白子慕撞了他肩膀一下,雷东川也不轻不重地回撞回去,几次之后,两人都嘿嘿笑了。
*
凑够了钱,就准备去买车。
雷东川去找了雷妈妈,他之前有前科,不能随便带白子慕出门,如果要出去很远的地方还需要另外跟家里报备,而且必须有家人陪同随行。
东昌小城里没有他们看中的那台最新款的车,雷东川打算去求他妈,带他和白子慕去省城看看。
雷妈妈在家,也有点烦恼。
矿上又裁员了一批人,很多人下岗,为了吃饭,有些人无奈求到了她这里。
雷妈妈也下岗了,她去年的时候就主动申请了自主择业,然后一心在东昌制衣厂工作,倒是也做得挺好,还是管理人事方面。只是今年开始,下岗的人太多了,大家也都是在没有办法,才托关系找到她这儿,想找一份工作养家糊口。
雷妈妈也十分为难。
来的人是她认识的,而且关系还不错,有的是老同学,有的是十多年的街坊邻居,还有一些是原单位做的很好的同事。
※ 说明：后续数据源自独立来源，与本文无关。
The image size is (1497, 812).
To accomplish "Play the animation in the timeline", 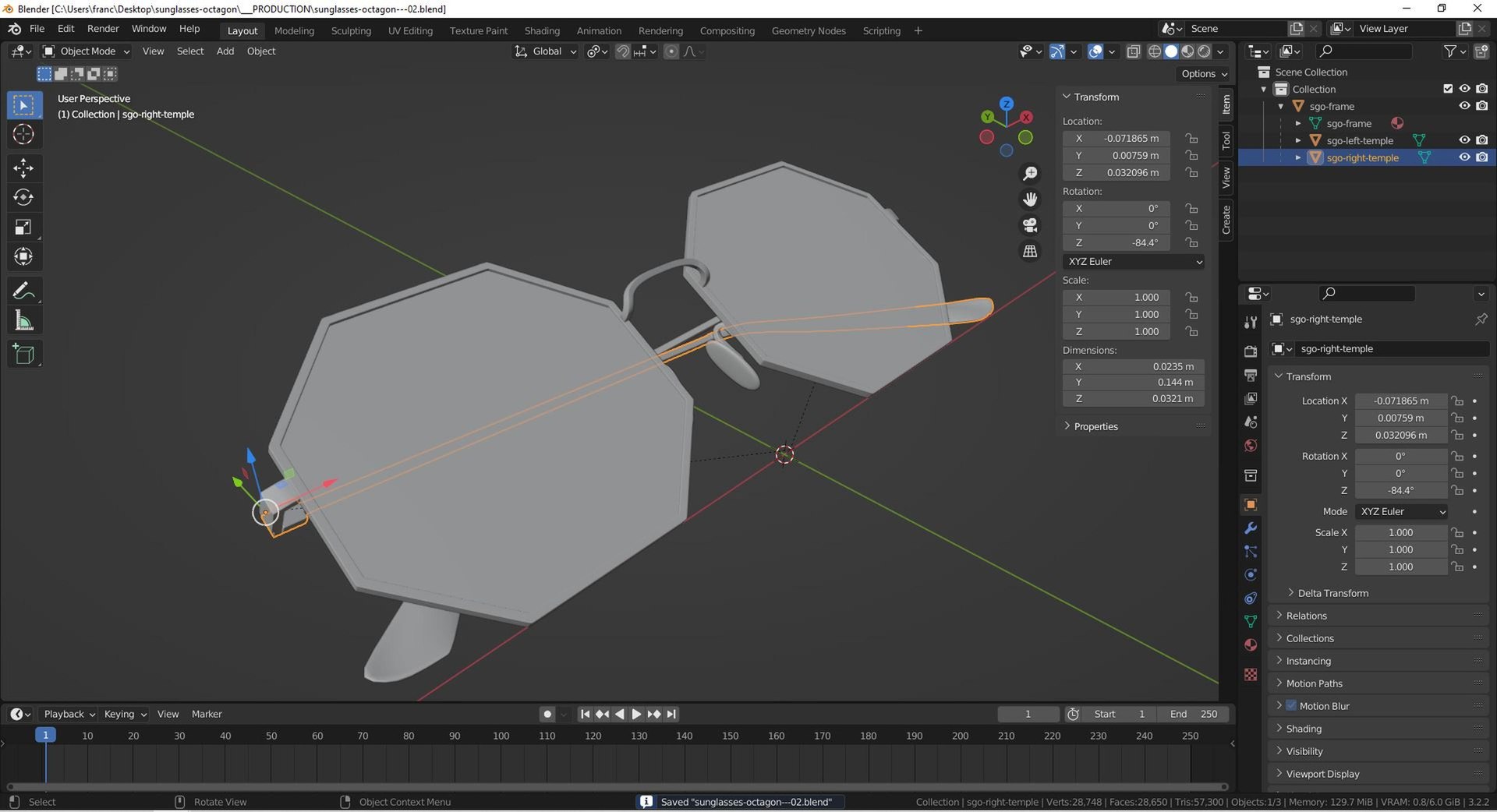I will 636,714.
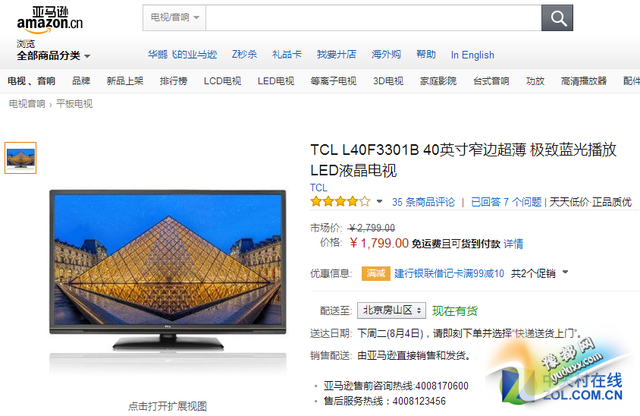The height and width of the screenshot is (416, 640).
Task: Open the rating breakdown arrow beside stars
Action: click(x=379, y=201)
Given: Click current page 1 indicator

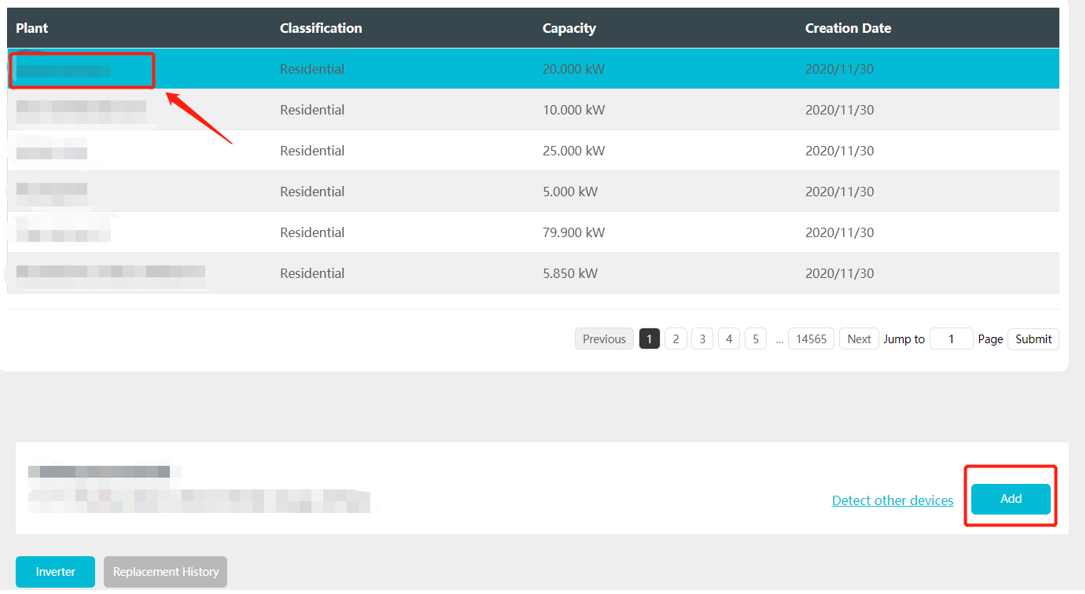Looking at the screenshot, I should 649,339.
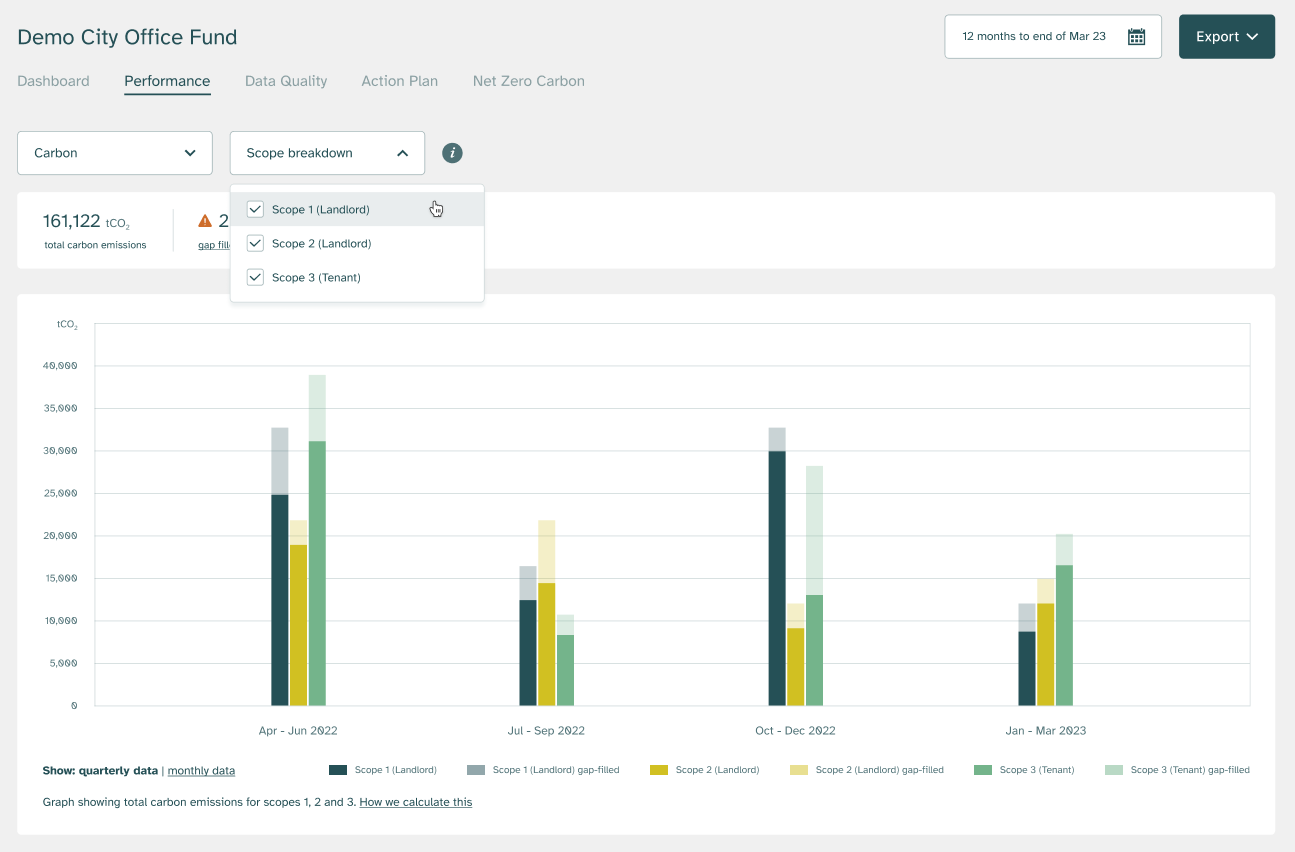The height and width of the screenshot is (852, 1295).
Task: Click the Scope 3 (Tenant) gap-filled legend swatch
Action: coord(1113,770)
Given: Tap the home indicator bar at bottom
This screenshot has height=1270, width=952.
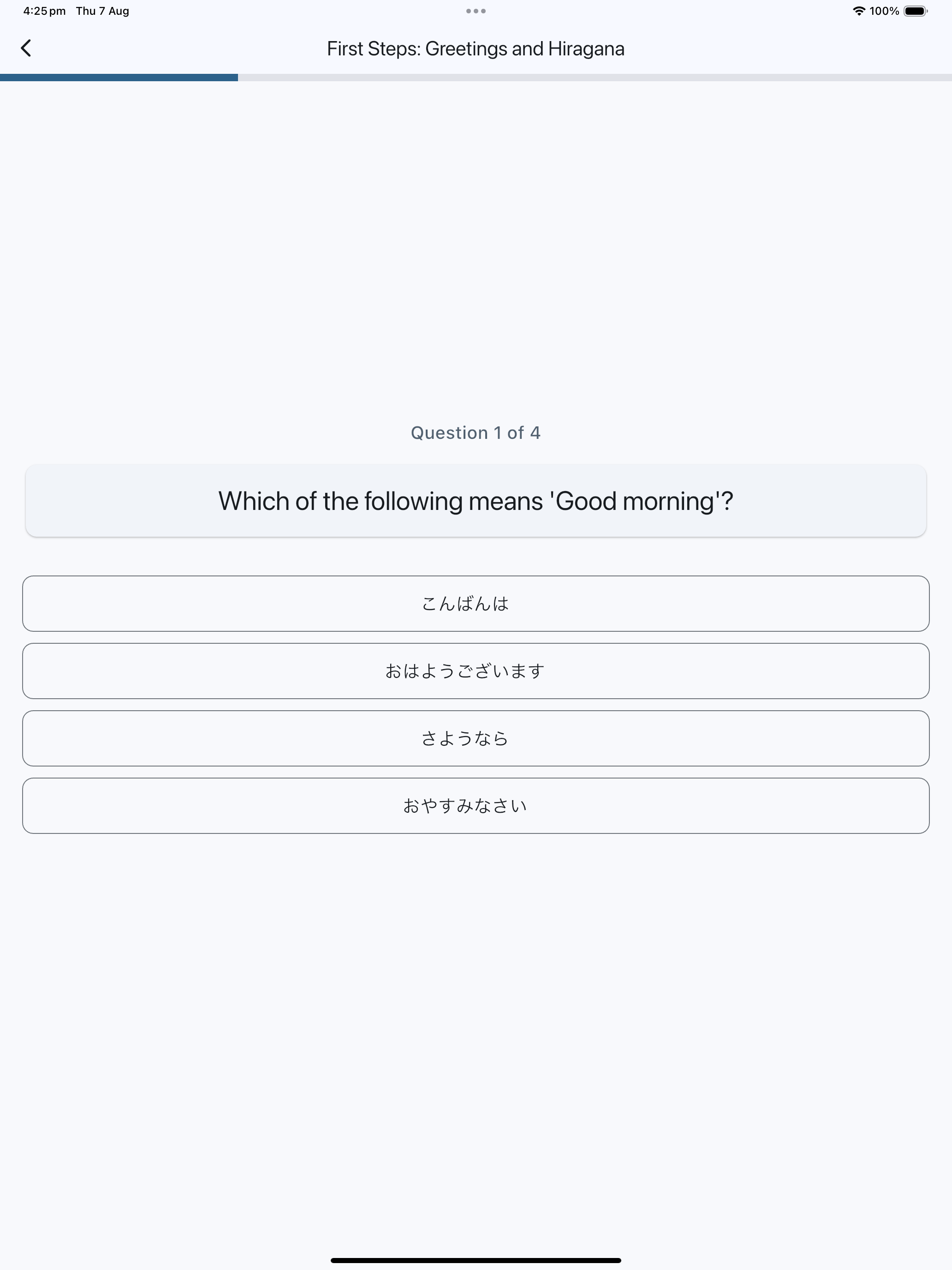Looking at the screenshot, I should point(476,1260).
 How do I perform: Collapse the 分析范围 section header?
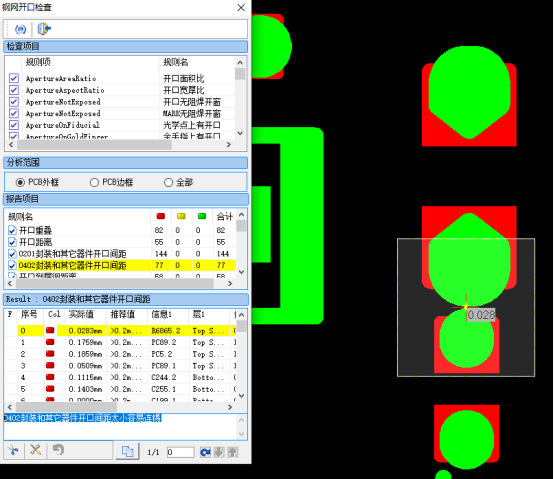coord(125,162)
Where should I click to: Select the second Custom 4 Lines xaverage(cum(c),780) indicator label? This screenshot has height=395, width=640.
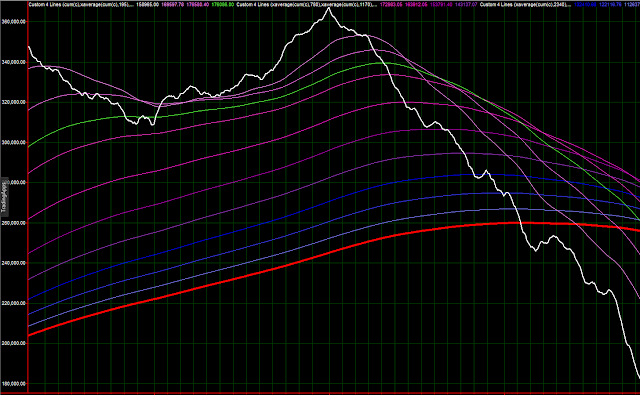pos(306,4)
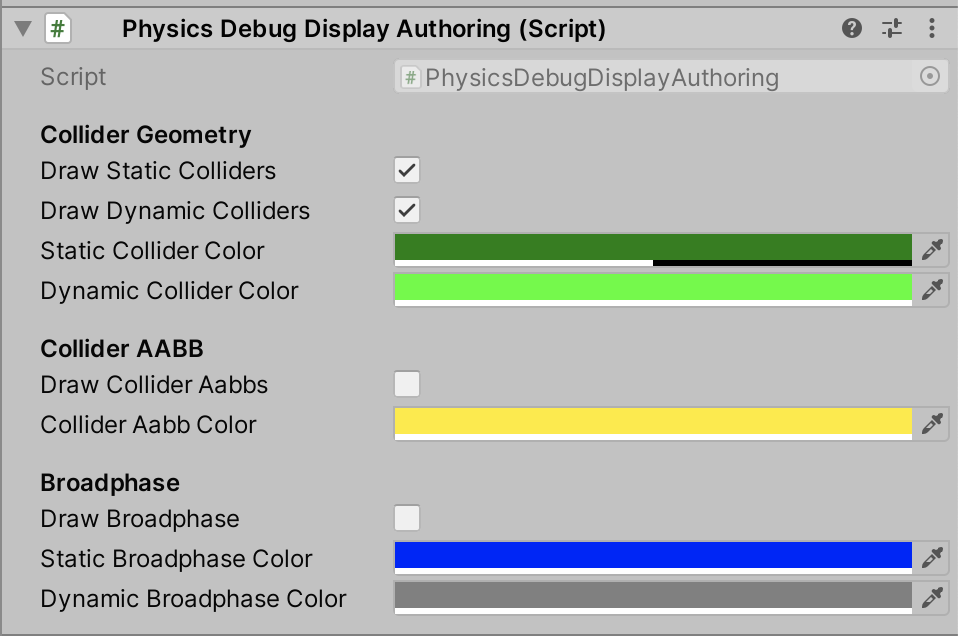The height and width of the screenshot is (636, 958).
Task: Use eyedropper for Dynamic Broadphase Color
Action: [x=932, y=598]
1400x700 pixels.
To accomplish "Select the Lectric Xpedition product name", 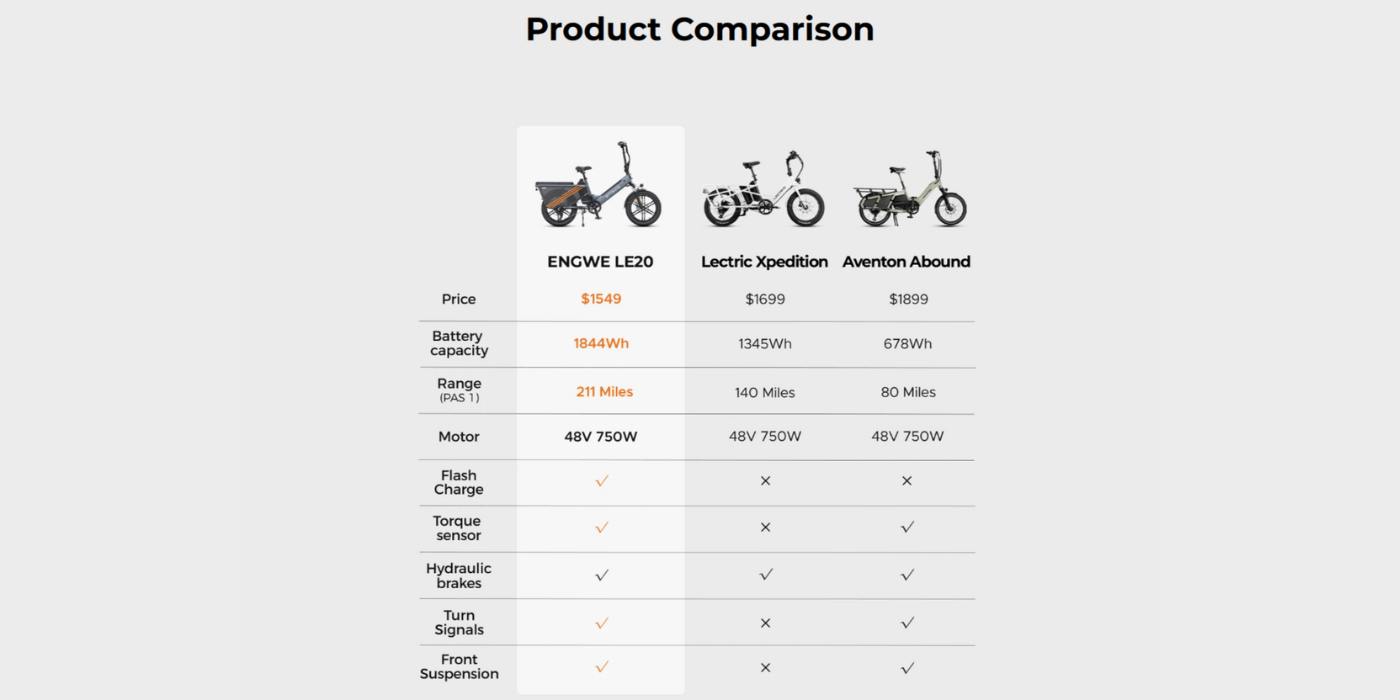I will point(765,262).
她不敢开这个口子,一旦答应了,后面再怎么做都会得罪人,而且制衣厂也接收不了这么多人。
光今天一天,就送走了好几个来这里托关系找工作的人。
惟独晚上来访的这位,让她于心不忍,多坐着陪着说了一会话。
沙发上坐着的是一位四十来岁的女人,她是雷妈妈以前单位的同事,是一个做事非常老实的人,前些日子也下岗了。她坐在那有些拘谨,不到半月的时间,人清瘦了许多,她今天来雷家,没有穿着之前单位的制服,她自己都觉得,好像脱了那一身制服浑身都不自在,也没什么底气,开口求人的话还没说出去,就又羞又愧地低下头去,自己眼圈先红了。
“方锦姐,我知道你为难,我这也是实在没有办法了……”
雷妈妈给她倒了茶,叹道:“我知道,大家都困难,唉。”
“家里老人等着吃药,孩子等着吃饭,孩子他爸昨儿也下岗了,我……我没用,真是不知道该怎么办才好。”她哽咽道,“哪怕介绍我去打扫卫生也行,我有力气,能干活。”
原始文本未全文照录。